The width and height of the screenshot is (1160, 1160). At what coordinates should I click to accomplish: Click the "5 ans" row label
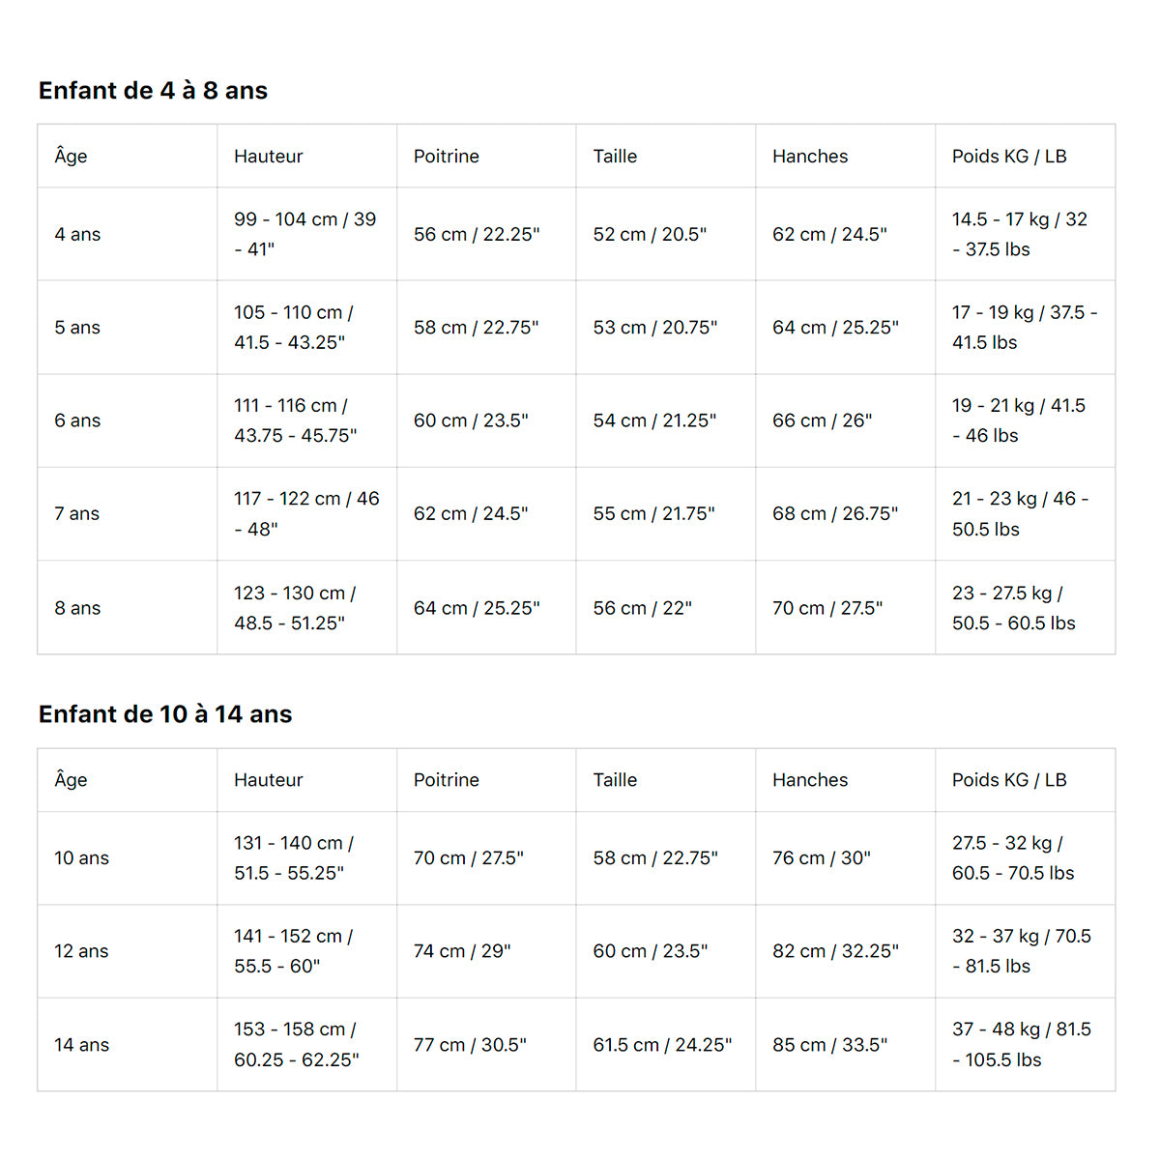(77, 328)
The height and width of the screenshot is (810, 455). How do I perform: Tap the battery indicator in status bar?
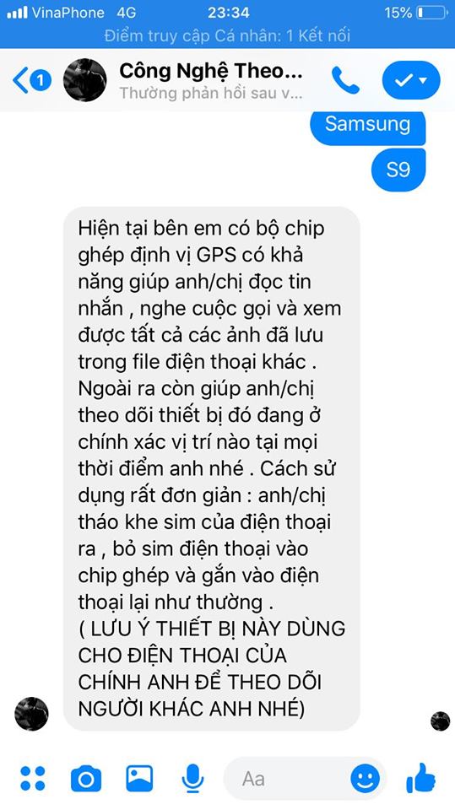click(x=431, y=13)
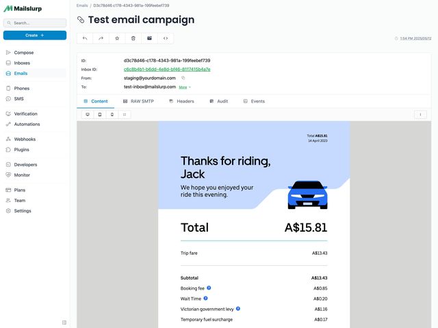This screenshot has height=328, width=438.
Task: Click the sidebar Search field
Action: tap(35, 23)
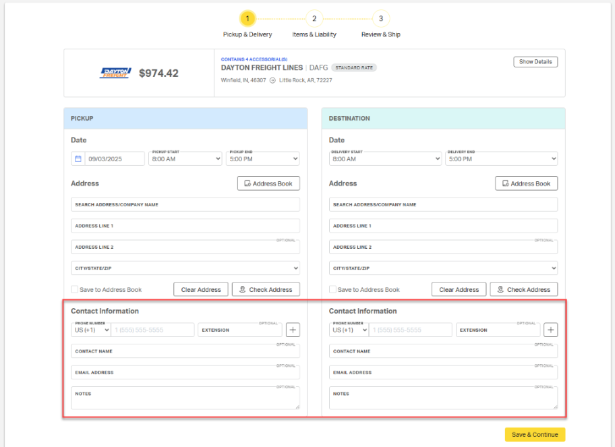Click the calendar icon beside pickup date
615x447 pixels.
point(78,159)
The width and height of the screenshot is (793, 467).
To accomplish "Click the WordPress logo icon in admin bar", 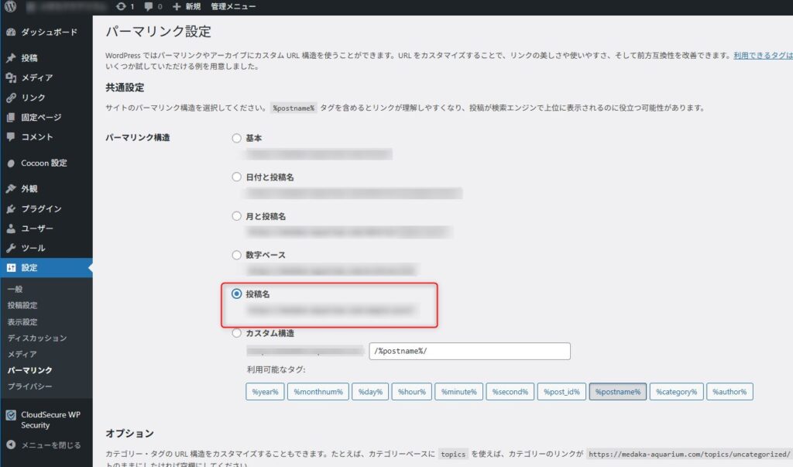I will 11,7.
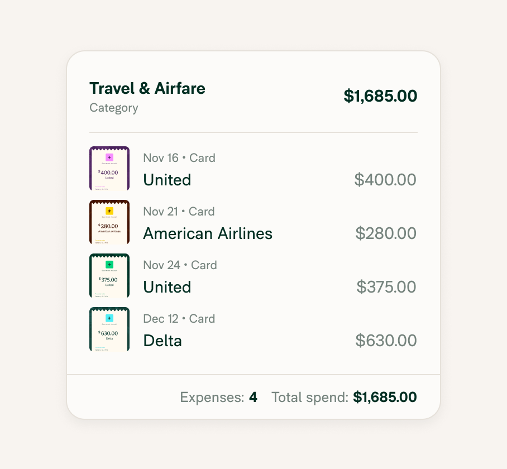Click the $630.00 amount for Delta
507x469 pixels.
[386, 341]
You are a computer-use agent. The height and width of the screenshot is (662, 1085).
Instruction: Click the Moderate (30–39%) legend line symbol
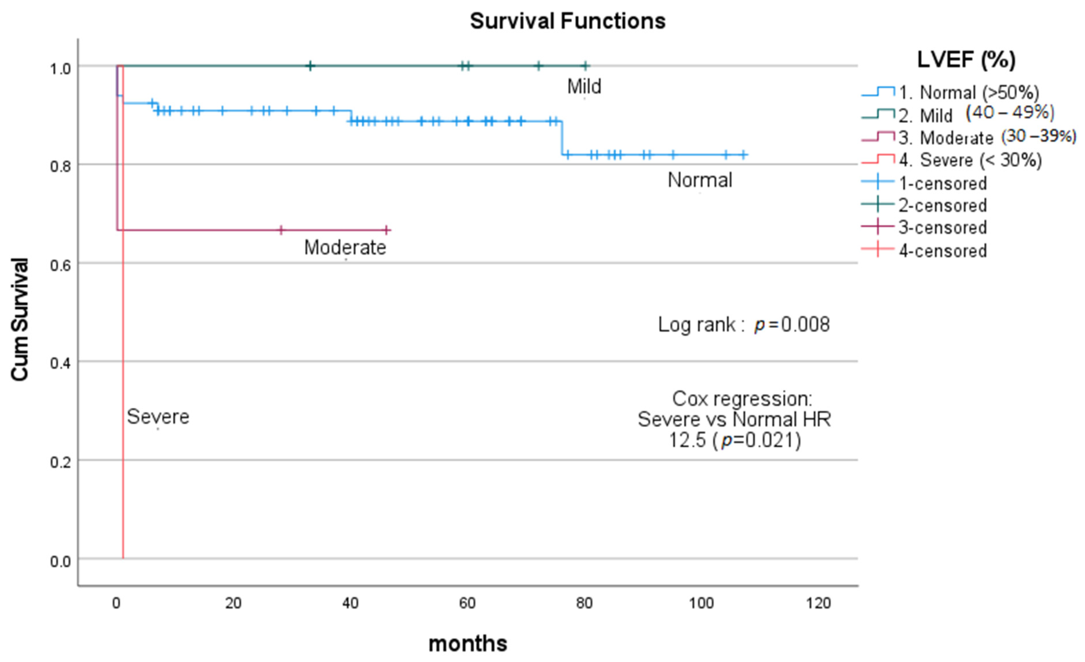tap(878, 137)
┄┄┄┄┄┄┄┄┄┄┄┄┄┄┄┄┄┄┄┄
:: How to complete this task ::
What must be output is the exact run of lines from the one holding "Instruction: Click the" through the end of the entries above, both ends included, minus the pictures.

:: Response to the exercise ::
Instruction: Click the Moderate (30–39%) legend line symbol
tap(878, 137)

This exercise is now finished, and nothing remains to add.